Source text>
========================================================================
Hoover Universal, Inc., Appellant, v. Brockway Imco, Inc., Appellee.hoover Universal, Inc., Appellee, v. Brockway, Imco, Inc., Appellant, 809 F.2d 1039 (4th Cir. 1987)Annotate this Case
David M. Hayes, Detroit, Mich. (M. Diane Vogt, Clark, Klein & Beaumont, John C. Moore, Coates & Comess, Richmond, Va., on brief) for appellant/cross appellee.
Robert M. Rolfe, Richmond, Va. (Jessica Sanders Jones, Hunton & Williams, on brief) for appellee/cross appellant.
Before HALL, Circuit Judge, HAYNSWORTH, Senior Circuit Judge, and CLARKE, United States District Judge for the Eastern District of Virginia, sitting by designation.
K.K. HALL, Circuit Judge:
In this consolidated appeal and cross-appeal, Hoover Universal, Inc. ("Hoover"), a Michigan corporation, appeals from an order of the district court granting summary judgment in favor of Brockway Imco, Inc. ("Imco"), in a diversity action alleging breach of warranty and fraud arising from the sale of certain pieces of industrial equipment. Imco, a Delaware corporation doing business in the state of Virginia, cross-appeals the denial of its motion seeking the imposition of sanctions against Hoover pursuant to Fed. R. Civ. P. 11. We affirm, although for reasons different from those expressed by the district court.
In 1983, Imco decided to sell a process for manufacturing plastic bottles known as the ORB VI, which it had earlier developed and patented. In May of that year, executive personnel from Hoover's Plastic Bottle Division expressed an interest in acquiring the ORB VI. They arranged to meet with Imco representatives at Imco's Kansas City, Missouri, facility where three fully assembled machines were located.
At the May 4, 1983, meeting, John Cannaday, Imco's Director of Process Equipment Development provided the Hoover representatives with a prepared handout which purported to summarize certain technical data in connection with the ORB VI operation. Unbeknownst to both Hoover and Imco, the handout contained an error with regard to the number of bottles that could be produced on a machine per cycle. This attribute of the ORB VI, known as cavitation capacity, was overstated in the handout.1
Following the May 4th meeting, Samuel J. Rupert, one of Hoover's representatives, prepared a trip report which was circulated among various people in the Hoover organization. A copy of the May 4th handout was attached to the report. The trip report circulated on May 9, 1983, was the last specific mention of the handout in the dealings between Hoover and Imco.
On June 3, 1983, Imco provided, at Rupert's request, certain financial and technical data relating to the ORB VI process. The documents produced included (1) a profit and loss statement; (2) a statement of plant manufacturing costs; (3) a statement of manufacturing manpower; (4) a production data sheet; and (5) balance sheet information as of December 31, 1982, and April 30, 1983. No error has been asserted with regard to these documents which were subsequently incorporated into the written sales contract signed by Hoover and Imco.
========================================================================
Given entries>

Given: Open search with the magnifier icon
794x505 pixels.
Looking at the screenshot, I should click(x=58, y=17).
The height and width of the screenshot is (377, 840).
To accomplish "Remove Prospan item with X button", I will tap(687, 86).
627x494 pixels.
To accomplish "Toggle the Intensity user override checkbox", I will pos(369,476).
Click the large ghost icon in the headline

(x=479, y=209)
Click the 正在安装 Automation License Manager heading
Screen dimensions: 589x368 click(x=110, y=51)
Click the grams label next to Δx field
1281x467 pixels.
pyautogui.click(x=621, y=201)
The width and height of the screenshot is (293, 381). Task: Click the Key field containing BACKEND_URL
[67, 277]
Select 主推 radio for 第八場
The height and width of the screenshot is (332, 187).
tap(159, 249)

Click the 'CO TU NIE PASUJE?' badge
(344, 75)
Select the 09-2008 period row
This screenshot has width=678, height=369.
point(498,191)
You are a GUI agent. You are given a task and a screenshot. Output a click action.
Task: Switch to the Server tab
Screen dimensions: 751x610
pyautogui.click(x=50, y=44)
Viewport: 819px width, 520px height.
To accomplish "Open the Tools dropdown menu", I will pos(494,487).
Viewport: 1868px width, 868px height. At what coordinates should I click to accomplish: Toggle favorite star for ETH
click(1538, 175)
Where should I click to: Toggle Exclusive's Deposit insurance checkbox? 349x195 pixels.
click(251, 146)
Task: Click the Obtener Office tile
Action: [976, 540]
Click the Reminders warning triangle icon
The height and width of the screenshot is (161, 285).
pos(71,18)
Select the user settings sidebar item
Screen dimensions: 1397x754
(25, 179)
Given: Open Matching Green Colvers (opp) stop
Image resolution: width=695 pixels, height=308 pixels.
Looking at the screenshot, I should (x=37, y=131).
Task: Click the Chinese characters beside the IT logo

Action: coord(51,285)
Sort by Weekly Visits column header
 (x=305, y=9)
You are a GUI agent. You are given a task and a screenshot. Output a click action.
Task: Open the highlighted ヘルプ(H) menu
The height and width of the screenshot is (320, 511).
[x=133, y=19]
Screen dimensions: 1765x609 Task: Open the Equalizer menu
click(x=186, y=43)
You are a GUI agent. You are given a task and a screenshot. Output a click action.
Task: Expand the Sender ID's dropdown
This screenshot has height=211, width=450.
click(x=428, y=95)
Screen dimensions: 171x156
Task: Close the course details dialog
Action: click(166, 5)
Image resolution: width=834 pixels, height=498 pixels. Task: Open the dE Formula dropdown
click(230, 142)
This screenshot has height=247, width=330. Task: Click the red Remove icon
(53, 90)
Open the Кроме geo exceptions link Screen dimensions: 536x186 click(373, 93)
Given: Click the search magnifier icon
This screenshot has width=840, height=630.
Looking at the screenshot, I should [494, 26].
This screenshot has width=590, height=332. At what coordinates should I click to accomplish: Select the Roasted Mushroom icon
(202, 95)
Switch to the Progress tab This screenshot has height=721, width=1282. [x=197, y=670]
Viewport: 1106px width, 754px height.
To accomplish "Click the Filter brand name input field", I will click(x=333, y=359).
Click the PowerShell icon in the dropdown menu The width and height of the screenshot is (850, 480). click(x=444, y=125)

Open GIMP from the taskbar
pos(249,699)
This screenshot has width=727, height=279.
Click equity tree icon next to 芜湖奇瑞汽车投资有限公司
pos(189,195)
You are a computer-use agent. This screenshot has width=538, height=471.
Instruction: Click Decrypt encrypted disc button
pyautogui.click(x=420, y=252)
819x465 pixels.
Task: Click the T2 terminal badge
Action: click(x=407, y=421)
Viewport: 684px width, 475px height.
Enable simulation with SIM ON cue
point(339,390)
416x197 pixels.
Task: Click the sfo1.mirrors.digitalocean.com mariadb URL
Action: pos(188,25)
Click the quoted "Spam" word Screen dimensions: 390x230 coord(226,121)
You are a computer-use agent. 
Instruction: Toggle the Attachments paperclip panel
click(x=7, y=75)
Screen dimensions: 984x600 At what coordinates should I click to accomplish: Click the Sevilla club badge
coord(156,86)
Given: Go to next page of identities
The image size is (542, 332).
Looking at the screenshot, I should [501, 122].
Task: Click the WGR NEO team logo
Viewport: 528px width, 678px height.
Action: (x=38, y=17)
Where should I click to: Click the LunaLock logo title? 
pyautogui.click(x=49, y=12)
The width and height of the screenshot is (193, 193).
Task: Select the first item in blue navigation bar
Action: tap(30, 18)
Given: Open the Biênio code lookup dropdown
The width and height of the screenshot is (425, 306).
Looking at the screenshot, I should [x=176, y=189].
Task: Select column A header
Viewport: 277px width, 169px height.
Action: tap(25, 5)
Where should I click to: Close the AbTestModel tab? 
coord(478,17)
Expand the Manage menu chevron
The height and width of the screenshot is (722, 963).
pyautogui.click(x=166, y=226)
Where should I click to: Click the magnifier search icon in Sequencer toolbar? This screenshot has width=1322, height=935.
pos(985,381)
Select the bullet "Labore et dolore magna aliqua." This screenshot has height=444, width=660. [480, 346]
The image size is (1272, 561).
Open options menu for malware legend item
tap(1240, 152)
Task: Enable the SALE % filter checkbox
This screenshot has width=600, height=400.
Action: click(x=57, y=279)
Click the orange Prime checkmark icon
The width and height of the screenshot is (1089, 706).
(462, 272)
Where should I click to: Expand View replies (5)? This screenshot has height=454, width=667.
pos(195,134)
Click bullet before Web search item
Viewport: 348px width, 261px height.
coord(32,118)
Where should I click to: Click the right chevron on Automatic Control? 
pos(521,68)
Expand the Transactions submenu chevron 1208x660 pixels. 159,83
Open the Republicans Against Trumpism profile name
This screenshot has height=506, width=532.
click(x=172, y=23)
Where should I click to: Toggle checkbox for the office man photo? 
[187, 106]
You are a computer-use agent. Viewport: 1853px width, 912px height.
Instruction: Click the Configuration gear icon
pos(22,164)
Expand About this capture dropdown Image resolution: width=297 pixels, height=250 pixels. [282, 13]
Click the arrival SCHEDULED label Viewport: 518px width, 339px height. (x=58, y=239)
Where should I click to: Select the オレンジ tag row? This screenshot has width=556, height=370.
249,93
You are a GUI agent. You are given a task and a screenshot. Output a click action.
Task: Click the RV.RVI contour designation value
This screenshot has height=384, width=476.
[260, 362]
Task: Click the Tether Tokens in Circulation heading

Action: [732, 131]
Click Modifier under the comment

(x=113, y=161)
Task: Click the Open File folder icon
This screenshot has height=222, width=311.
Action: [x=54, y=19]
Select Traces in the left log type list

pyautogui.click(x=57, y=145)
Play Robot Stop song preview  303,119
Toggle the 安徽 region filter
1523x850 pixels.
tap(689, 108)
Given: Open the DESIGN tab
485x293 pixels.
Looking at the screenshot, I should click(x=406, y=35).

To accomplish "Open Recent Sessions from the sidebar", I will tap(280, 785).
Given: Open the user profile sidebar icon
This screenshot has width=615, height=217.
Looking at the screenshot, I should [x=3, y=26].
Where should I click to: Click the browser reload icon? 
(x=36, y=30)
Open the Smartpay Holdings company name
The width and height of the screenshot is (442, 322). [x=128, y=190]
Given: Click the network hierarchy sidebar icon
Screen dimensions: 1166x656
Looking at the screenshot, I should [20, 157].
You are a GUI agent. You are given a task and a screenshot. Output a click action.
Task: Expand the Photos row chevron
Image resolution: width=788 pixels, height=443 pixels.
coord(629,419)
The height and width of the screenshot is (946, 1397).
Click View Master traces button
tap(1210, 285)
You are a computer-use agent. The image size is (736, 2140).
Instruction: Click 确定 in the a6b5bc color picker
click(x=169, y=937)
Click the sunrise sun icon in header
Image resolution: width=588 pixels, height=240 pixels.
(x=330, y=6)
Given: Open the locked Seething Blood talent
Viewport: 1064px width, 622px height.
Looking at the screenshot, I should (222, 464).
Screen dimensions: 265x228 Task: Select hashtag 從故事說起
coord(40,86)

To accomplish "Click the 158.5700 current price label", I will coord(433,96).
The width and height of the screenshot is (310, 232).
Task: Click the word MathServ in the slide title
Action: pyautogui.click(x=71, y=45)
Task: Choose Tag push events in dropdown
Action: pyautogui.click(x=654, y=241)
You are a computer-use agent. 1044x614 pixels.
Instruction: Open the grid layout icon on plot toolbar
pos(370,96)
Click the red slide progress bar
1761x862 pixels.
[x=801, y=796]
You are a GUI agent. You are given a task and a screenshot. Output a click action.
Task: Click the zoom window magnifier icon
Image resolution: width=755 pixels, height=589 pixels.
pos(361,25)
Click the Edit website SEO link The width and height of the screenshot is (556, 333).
========================================================================
Description of the task>
Do these statements agree with the court opinion? Answer yes or no for each, quoting the words of the opinion that decide it.
1. The error in the handout concerned how many bottles a machine could produce per cycle.
2. Hoover's representatives knew of the error in the handout at the May 4, 1983, meeting.
3. The documents Imco provided on June 3, 1983, were later made part of the written sales contract.

Full solution>
1. Yes: "the handout contained an error with regard to the number of bottles that could be produced on a machine per cycle"
2. No: "Unbeknownst to both Hoover and Imco, the handout contained an error"
3. Yes: "these documents which were subsequently incorporated into the written sales contract signed by Hoover and Imco"